Ntvnews.id, Jakarta - Mantan Menteri Perdagangan, Thomas Trikasih Lembong atau yang lebih dikenal dengan nama Tom Lembong, pada hari Senin melaporkan tiga orang hakim yang sebelumnya menjatuhkan vonis bersalah terhadap dirinya dalam perkara importasi gula ke Mahkamah Agung (MA).

Salah satu anggota tim kuasa hukum Tom Lembong, Zaid Mushafi, menyatakan bahwa pelaporan tersebut merupakan bentuk ikhtiar kliennya untuk mendorong adanya evaluasi dalam proses penegakan hukum di Indonesia. Tiga hakim yang dimaksud dalam laporan tersebut adalah Hakim Ketua Dennie Arsan Fatrika, serta Hakim Anggota Alfis Setyawan dan Purwanto S. Abdullah.

"Dia (Tom Lembong) ingin ada evaluasi, dia ingin ada koreksi. Agar apa? Agar keadilan dan kebenaran dalam proses penegakan hukum di Indonesia ini bisa dirasakan oleh semuanya," ujar Zaid saat memberikan keterangan di Gedung Mahkamah Agung RI, Jakarta, Senin, 4 Agustus 2025.

Baca Juga: Kejagung: Abolisi Hanya Tom Lembong, Proses Hukum 10 Terdakwa Korupsi Gula Lain Tetap Berjalan

Zaid menambahkan bahwa Tom Lembong tidak menginginkan abolisi yang diterimanya dianggap sebagai akhir dari perjuangannya dalam menempuh jalur hukum.

"Jadi Pak Tom ini tidak semata-mata setelah dia bebas ya udah, kita selesai. Enggak, dia komitmen dengan perjuangannya. Ada yang harus dikoreksi, ada yang harus dievaluasi," katanya.

Lebih lanjut, Zaid menjelaskan bahwa alasan utama dari laporan tersebut adalah karena menurut mereka, hakim yang menangani perkara Tom tidak mengedepankan asas praduga tak bersalah selama proses persidangan berlangsung.

"Yang menjadi catatan adalah ada salah satu hakim anggota yang menurut kami selama proses persidangan itu tidak mengedepankan presumption of innocent. Dia tidak mengedepankan asas itu. Tapi mengedepankan asas presumption of guilty. Jadi Pak Tom ini seolah-olah memang orang yang udah bersalah tinggal dicari aja alat buktinya. Padahal tidak boleh seperti itu proses peradilan," terang Zaid.

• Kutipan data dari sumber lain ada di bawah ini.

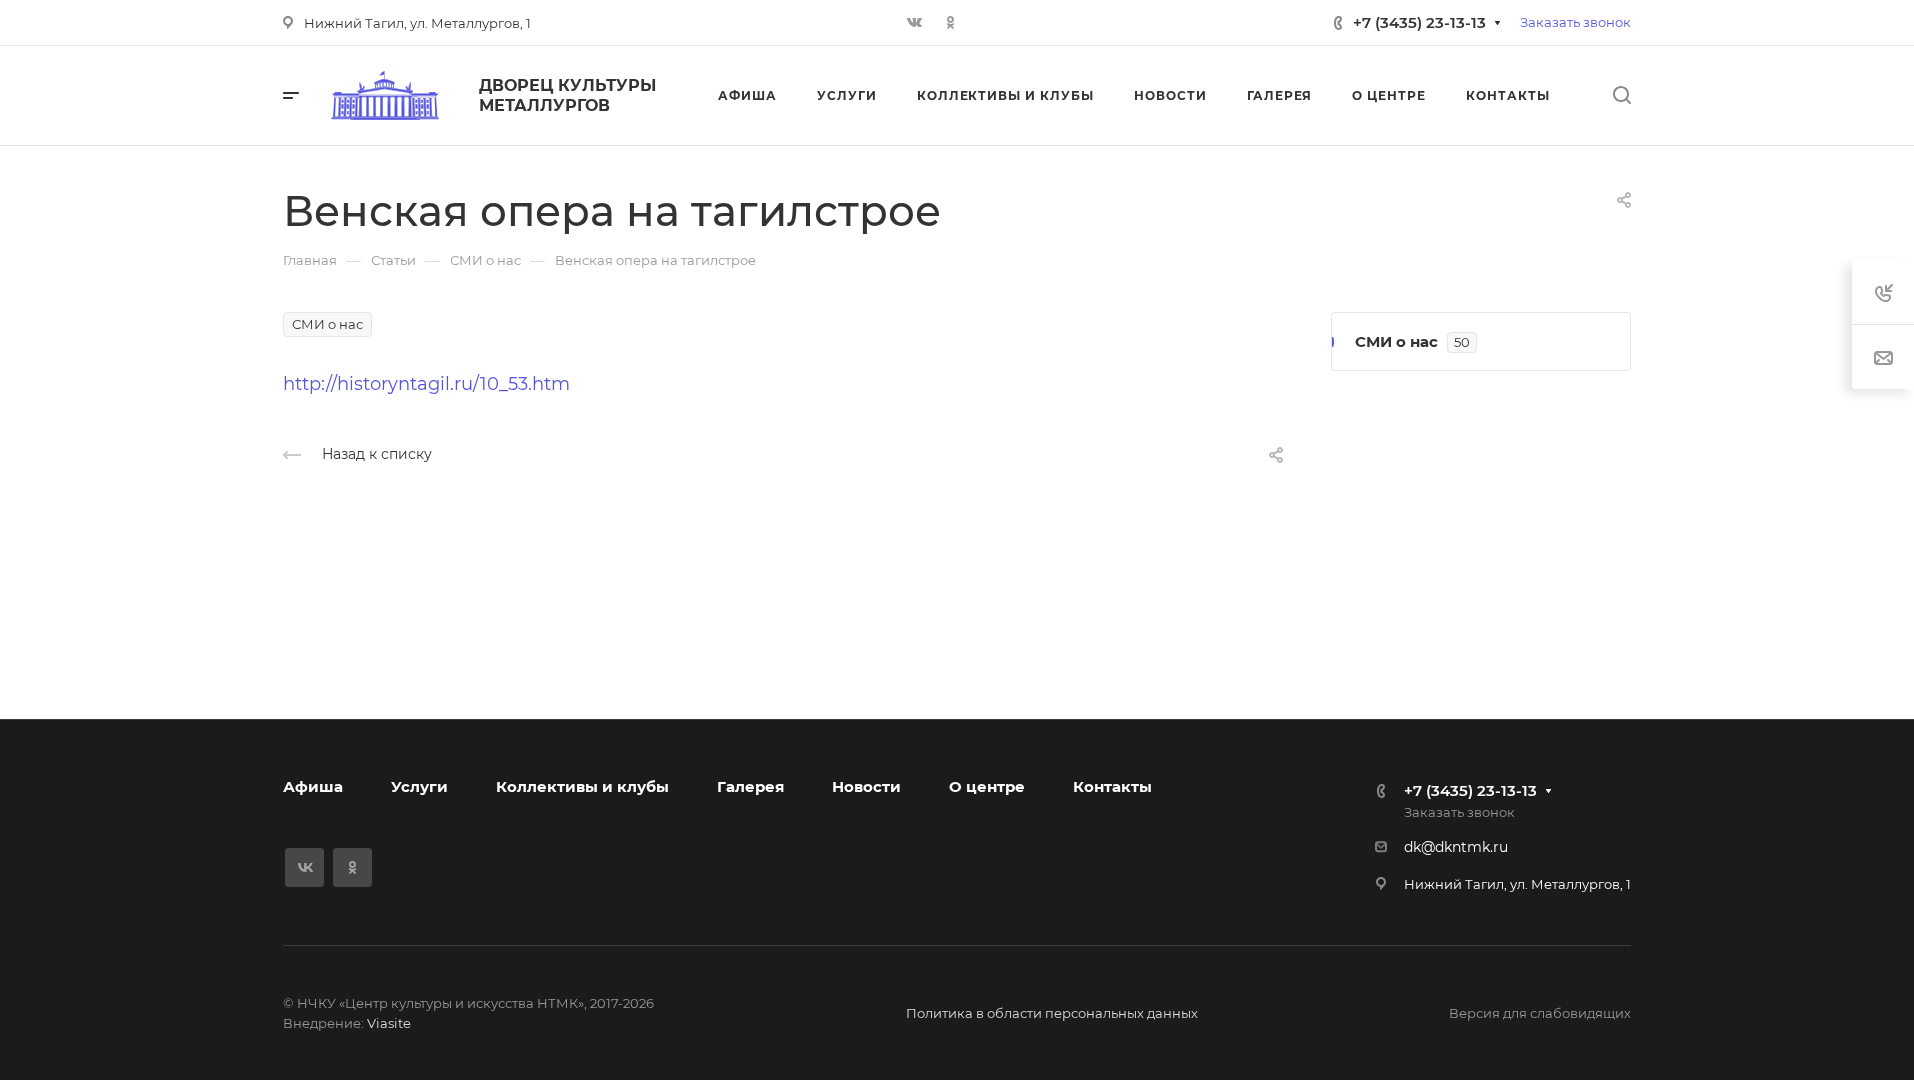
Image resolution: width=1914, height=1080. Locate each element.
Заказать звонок (1575, 22)
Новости (866, 786)
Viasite (389, 1023)
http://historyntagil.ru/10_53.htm (426, 384)
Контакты (1112, 786)
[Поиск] (1621, 95)
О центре (987, 786)
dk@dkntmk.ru (1456, 847)
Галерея (750, 786)
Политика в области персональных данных (1052, 1013)
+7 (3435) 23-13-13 (1419, 22)
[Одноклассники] (951, 23)
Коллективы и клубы (582, 786)
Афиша (313, 786)
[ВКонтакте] (915, 23)
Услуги (419, 786)
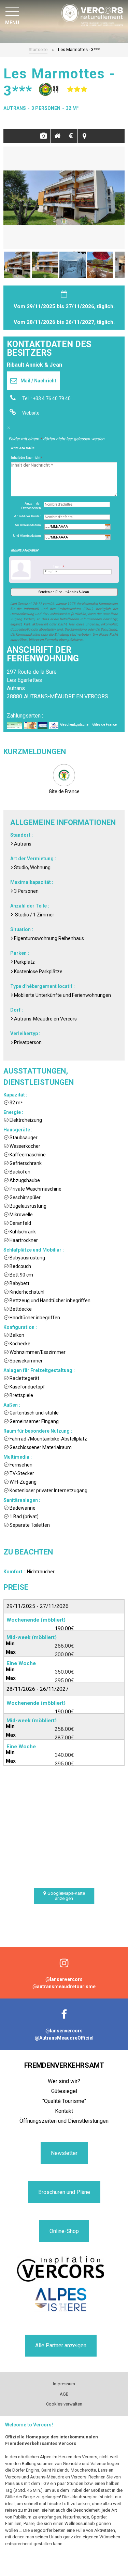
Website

Baca Juga: Mendikdasmen: Program CKG Bantu Pantau Asupan dan Kebugaran Siswa Sejak Dini

Ia juga menyampaikan bahwa selain mengajukan laporan ke Mahkamah Agung, pihaknya juga akan mengajukan laporan ke Komisi Yudisial, Ombudsman, dan Badan Pengawasan Keuangan dan Pembangunan (BPKP).

Sebagai informasi, dalam perkara korupsi terkait importasi gula yang terjadi di Kementerian Perdagangan pada periode 2015–2016, Tom Lembong dijatuhi hukuman penjara selama 4 tahun dan 6 bulan. Ia dinyatakan bersalah karena melakukan tindak pidana korupsi yang menimbulkan kerugian keuangan negara sebesar Rp194,72 miliar.

Tindakan korupsi tersebut dilakukan dengan cara menerbitkan surat pengajuan atau persetujuan impor gula kristal mentah untuk periode 2015–2016 kepada 10 perusahaan, tanpa melalui rapat koordinasi antarkementerian dan tanpa rekomendasi dari Kementerian Perindustrian.

Atas perbuatannya tersebut, Tom Lembong juga dikenakan pidana denda sebesar Rp750 juta. Jika denda itu tidak dibayarkan, maka digantikan dengan pidana kurungan selama 6 bulan.

Baca Juga: BYD Klaim Kuasai 7 Pasar Internasional di Semester Pertama 2025, Termasuk Indonesia

Namun demikian, pada tanggal 1 Agustus 2025, Tom Lembong resmi dibebaskan dari Rumah Tahanan (Rutan) Cipinang, Jakarta, setelah menerima abolisi dari Presiden Prabowo Subianto.

Tom Lembong keluar dari Rutan Cipinang pada pukul 22.05 WIB, setelah Keputusan Presiden (Keppres) terkait abolisi ditandatangani oleh Presiden pada sore harinya, lalu diserahkan oleh pihak Kejaksaan ke Rutan Cipinang pada malam hari.

Sebagai catatan, abolisi merupakan hak prerogatif Presiden untuk menghapus tuntutan pidana dan menghentikan proses hukum yang sedang berjalan. Hak ini diberikan dengan memperhatikan pertimbangan dari Dewan Perwakilan Rakyat (DPR).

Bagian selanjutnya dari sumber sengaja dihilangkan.